"Muzaki. Izinkan saya berbicara. Kejadian itu terjadi sekitar 5 tahun. Apakah kau tau? Ibuku adalah salah satu korban atas tindak kriminalmu. Saya tidak menghakimi mu. Saya hanya memberitahu. Saya tidak membencimu juga. Namun perbuatan yang engkau lakukan adalah kesalahan besar. Kalau kau sudah tau jika perbuatanmu salah, itu bagus," entah mengapa tiba-tiba air mata mengalir begitu saja. "Bertaubatlah Muzaki, minta pengampunan kepada Tuhanmu" ujarku. "Ya Tuhan. Sangkara aku minta maaf!. Sungguh!
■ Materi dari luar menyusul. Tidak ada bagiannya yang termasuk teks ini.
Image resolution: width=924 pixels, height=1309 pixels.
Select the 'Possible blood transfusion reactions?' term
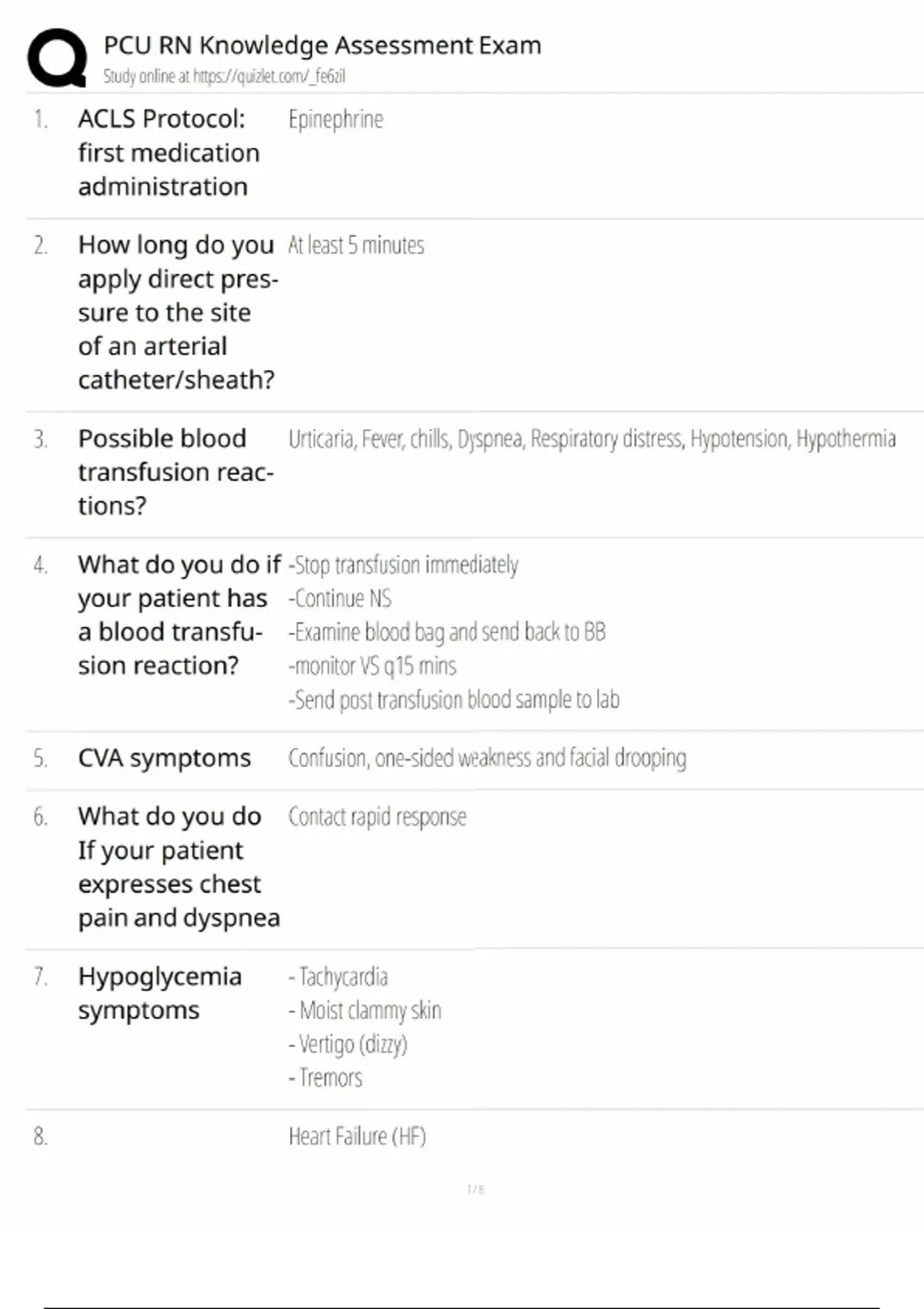point(176,471)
Maafkan aku Sangkara!" katanya kepadaku, dan dia bersujud dihadapanku. "Bangunlah teman! Minta maaf lah kepada Tuhanmu! Dan bertaubatlah demi maaf yang kau minta kepadaku!" jawabku. Tiara bingung. Dua lelaki dihadapannya menangis.Â
*
Yang sudah terjadi biarlah terjadi. Setiap perjalanan pasti memberikan pelajaran. Saya sudah ikhlas atas kepergian Ibu. Dan saya tidak membenci Muzaki. Bagaimanapun dia menjelaskan jika dia butuh uang, dan dia menyesal. Yang terpenting itu adalah rasa penyesalannya terhadap sebuah kesalahan yang telah diperbuat. Tuhan saja maha pemaaf, bagaimana mungkin saya tidak memaafkannya? Pasti itu juga yang Ibu inginkan. Memaafkan. Haruskah saya dendam kepadanya dan membalas perbuatannya? Jika semua kejahatan perlu dibalas sebagaimana dengan seharusnya. Maka dunia ini adalah sebuah lautan darah, lautan kebencian, dan bersiaplah kalian atas semuanya di hari pembalasan.